### Task directions:
Please report each line of the data below that contains "Toggle".

Pixel coordinate grounding data
##########

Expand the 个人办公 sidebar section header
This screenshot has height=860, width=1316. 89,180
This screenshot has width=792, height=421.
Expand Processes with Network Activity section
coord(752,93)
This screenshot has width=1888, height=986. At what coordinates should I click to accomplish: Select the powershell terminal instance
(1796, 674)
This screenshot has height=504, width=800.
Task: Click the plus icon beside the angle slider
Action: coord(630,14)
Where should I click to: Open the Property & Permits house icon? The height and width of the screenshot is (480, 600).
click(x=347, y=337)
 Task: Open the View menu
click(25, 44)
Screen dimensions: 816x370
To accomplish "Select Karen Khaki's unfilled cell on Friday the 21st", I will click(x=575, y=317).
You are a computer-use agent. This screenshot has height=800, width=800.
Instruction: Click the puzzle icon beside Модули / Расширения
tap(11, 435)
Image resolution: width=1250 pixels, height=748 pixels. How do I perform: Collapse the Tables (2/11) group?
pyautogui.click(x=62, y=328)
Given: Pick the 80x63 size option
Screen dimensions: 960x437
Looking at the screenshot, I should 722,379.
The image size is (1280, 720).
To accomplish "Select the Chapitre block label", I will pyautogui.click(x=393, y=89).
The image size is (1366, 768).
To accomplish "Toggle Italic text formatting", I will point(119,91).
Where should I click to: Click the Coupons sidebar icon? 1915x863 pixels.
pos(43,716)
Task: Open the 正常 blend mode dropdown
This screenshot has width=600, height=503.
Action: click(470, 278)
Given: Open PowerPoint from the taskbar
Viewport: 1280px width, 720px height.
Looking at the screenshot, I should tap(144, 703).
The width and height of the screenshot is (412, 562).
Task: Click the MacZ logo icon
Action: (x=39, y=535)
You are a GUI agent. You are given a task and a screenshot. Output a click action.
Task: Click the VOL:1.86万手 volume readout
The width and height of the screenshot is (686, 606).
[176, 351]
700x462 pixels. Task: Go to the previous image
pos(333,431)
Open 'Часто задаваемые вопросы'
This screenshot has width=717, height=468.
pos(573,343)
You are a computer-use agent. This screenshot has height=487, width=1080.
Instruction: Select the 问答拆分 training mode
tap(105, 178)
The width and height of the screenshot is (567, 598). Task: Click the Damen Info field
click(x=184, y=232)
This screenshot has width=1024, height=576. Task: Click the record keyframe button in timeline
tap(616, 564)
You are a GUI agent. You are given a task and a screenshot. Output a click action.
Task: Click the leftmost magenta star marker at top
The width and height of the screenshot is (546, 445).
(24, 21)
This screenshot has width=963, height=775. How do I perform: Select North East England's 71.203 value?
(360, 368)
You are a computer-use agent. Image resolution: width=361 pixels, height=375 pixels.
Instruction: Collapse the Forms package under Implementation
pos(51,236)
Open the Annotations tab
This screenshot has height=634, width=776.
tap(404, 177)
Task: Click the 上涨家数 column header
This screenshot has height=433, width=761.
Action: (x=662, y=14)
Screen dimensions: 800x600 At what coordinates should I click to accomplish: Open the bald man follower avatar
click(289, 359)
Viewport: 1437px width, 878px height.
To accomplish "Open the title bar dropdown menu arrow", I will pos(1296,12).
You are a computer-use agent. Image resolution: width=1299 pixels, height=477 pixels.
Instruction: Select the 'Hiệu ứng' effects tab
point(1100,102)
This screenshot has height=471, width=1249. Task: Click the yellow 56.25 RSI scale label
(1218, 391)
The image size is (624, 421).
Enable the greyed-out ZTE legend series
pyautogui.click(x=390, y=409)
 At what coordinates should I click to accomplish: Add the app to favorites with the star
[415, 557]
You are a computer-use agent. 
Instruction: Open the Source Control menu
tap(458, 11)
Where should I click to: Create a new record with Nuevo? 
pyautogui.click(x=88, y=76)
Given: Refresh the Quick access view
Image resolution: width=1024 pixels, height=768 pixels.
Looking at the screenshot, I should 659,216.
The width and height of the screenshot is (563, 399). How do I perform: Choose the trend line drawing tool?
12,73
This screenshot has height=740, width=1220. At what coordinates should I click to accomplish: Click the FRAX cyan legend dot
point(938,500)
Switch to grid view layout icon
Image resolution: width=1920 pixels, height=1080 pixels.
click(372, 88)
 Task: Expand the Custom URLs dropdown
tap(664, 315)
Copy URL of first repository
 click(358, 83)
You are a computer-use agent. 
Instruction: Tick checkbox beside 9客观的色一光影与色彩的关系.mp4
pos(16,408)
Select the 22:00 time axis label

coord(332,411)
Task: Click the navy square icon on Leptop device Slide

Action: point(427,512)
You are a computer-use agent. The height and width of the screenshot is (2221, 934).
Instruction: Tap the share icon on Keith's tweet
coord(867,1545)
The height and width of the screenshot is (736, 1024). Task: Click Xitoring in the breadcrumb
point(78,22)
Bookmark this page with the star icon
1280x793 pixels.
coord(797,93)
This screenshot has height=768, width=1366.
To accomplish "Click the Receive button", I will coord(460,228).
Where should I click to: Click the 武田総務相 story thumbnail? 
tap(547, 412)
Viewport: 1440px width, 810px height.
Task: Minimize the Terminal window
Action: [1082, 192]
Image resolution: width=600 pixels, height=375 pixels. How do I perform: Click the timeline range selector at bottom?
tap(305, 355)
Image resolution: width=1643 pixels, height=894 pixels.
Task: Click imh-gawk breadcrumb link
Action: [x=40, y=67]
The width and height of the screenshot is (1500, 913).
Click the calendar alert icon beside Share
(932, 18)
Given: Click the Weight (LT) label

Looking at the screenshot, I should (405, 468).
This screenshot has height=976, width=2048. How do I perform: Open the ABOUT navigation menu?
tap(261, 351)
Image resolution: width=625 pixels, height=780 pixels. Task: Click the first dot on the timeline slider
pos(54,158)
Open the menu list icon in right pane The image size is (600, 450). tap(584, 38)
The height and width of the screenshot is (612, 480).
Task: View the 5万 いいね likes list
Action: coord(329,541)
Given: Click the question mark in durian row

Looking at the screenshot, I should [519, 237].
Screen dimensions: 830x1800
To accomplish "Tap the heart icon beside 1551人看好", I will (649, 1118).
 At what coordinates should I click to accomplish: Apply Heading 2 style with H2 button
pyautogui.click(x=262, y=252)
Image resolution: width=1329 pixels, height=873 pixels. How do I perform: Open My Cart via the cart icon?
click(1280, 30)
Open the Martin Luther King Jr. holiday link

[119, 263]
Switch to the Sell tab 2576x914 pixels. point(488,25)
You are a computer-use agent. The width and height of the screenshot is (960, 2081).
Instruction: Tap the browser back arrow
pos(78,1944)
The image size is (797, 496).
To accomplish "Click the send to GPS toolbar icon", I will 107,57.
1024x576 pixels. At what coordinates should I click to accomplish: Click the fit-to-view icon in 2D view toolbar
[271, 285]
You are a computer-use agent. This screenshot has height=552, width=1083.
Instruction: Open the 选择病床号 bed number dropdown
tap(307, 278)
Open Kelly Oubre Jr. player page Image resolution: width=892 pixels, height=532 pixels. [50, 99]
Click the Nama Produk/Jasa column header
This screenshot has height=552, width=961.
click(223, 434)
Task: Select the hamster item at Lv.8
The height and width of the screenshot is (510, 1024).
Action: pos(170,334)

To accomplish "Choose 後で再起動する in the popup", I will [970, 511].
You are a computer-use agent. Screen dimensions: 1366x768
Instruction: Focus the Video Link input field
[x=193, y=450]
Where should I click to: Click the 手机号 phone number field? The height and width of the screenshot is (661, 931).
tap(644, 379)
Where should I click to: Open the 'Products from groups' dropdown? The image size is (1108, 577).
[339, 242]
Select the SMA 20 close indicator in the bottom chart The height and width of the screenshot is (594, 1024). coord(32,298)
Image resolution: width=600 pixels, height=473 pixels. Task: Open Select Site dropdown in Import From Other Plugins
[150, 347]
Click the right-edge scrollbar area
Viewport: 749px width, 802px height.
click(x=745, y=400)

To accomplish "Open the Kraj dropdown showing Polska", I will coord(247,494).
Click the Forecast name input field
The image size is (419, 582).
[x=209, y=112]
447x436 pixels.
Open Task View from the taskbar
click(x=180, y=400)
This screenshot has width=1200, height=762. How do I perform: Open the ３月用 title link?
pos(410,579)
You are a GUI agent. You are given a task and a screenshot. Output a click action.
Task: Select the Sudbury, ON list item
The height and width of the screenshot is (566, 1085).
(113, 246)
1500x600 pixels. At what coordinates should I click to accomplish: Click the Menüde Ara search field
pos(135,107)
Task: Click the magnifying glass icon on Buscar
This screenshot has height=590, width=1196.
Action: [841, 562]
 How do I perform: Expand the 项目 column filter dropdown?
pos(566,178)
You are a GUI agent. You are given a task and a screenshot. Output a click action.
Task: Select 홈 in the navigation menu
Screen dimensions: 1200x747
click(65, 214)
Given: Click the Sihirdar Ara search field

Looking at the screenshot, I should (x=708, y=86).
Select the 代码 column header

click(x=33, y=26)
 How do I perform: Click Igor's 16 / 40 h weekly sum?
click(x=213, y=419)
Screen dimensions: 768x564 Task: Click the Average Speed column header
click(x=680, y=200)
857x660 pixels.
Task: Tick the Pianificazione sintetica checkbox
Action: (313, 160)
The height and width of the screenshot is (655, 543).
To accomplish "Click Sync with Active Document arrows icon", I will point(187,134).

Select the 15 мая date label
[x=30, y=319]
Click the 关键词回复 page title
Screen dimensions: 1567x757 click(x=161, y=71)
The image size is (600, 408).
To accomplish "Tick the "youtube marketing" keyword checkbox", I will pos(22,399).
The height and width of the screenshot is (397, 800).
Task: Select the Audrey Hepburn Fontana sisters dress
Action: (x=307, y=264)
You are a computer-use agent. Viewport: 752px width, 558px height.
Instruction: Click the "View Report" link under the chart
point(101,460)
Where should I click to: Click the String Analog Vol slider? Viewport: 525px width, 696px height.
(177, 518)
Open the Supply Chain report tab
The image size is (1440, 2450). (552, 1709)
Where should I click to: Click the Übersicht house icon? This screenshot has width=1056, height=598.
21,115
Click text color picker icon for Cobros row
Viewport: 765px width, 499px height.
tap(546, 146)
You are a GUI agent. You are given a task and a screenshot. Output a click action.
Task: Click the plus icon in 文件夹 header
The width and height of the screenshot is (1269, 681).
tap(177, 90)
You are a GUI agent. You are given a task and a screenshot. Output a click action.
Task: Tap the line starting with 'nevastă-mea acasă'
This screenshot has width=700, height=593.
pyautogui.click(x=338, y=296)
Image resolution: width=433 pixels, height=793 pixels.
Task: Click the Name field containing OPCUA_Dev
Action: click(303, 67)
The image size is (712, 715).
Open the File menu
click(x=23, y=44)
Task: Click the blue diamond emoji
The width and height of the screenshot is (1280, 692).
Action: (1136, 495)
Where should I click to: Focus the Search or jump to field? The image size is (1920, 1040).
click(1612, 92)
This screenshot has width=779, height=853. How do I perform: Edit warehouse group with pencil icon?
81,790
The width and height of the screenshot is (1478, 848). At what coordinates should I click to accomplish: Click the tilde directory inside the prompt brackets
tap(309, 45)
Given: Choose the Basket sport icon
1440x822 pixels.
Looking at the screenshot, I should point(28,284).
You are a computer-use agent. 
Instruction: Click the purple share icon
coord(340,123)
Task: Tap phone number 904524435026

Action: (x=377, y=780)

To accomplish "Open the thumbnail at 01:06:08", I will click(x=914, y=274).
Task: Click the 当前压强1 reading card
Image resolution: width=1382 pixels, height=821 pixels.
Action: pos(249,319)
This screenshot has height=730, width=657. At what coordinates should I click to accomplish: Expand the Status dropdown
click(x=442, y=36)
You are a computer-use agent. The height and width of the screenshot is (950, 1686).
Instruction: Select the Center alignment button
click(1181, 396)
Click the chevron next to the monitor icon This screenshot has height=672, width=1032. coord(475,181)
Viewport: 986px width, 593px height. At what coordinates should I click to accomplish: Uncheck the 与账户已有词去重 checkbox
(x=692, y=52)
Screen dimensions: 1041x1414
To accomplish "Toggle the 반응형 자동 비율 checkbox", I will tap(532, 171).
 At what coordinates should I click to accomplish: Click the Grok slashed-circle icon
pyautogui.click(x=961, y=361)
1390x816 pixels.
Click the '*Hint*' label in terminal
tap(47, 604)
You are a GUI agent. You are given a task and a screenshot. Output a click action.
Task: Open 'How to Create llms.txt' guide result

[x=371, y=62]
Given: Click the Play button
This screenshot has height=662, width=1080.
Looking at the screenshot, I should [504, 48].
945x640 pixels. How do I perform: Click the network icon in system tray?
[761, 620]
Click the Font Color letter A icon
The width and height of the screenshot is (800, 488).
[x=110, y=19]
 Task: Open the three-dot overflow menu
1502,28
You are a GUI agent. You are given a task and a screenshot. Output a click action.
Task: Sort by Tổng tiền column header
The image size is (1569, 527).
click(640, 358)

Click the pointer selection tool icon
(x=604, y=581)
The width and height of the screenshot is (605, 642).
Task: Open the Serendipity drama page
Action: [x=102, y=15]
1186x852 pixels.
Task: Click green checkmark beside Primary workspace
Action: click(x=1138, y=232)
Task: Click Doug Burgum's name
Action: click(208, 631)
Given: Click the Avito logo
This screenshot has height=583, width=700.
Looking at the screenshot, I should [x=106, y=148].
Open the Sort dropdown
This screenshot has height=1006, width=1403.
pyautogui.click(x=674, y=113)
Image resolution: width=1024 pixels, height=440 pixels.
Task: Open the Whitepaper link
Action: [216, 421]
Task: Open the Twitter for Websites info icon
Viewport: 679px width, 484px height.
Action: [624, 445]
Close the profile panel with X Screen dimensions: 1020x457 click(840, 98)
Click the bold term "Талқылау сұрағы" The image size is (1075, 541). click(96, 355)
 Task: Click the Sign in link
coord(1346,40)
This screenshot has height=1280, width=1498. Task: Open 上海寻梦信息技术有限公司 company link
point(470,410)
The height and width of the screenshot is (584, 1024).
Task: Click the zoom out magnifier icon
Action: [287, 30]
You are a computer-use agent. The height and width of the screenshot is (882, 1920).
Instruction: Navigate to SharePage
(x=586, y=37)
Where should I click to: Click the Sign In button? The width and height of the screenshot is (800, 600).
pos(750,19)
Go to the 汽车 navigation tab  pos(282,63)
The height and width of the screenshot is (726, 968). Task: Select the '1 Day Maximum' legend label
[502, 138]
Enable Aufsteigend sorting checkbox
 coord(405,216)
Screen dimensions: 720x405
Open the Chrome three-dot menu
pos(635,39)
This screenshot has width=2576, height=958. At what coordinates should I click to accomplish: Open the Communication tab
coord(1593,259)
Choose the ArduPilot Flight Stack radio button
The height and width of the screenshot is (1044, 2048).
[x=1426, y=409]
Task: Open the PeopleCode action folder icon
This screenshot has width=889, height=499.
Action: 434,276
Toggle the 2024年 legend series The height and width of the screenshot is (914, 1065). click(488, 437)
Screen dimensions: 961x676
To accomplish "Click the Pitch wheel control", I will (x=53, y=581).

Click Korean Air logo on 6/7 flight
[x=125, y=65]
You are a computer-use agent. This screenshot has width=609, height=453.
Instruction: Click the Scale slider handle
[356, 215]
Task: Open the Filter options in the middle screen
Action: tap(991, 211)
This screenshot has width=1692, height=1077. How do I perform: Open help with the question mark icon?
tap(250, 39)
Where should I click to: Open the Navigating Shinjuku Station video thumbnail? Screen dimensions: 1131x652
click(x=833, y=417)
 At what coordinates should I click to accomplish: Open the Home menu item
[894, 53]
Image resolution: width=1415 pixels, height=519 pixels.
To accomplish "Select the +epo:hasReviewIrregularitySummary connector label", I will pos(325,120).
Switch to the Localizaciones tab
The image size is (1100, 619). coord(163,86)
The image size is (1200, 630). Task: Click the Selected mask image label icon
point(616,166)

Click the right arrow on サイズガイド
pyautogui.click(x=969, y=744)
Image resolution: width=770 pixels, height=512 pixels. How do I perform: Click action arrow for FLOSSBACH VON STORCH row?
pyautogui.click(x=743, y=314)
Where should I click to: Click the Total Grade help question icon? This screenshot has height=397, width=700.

##########

### Expected answer:
To accomplish "Toggle Italic text formatting", I will point(119,91).
To accomplish "Toggle the 반응형 자동 비율 checkbox", I will tap(532, 171).
Toggle the 2024年 legend series The height and width of the screenshot is (914, 1065). click(488, 437)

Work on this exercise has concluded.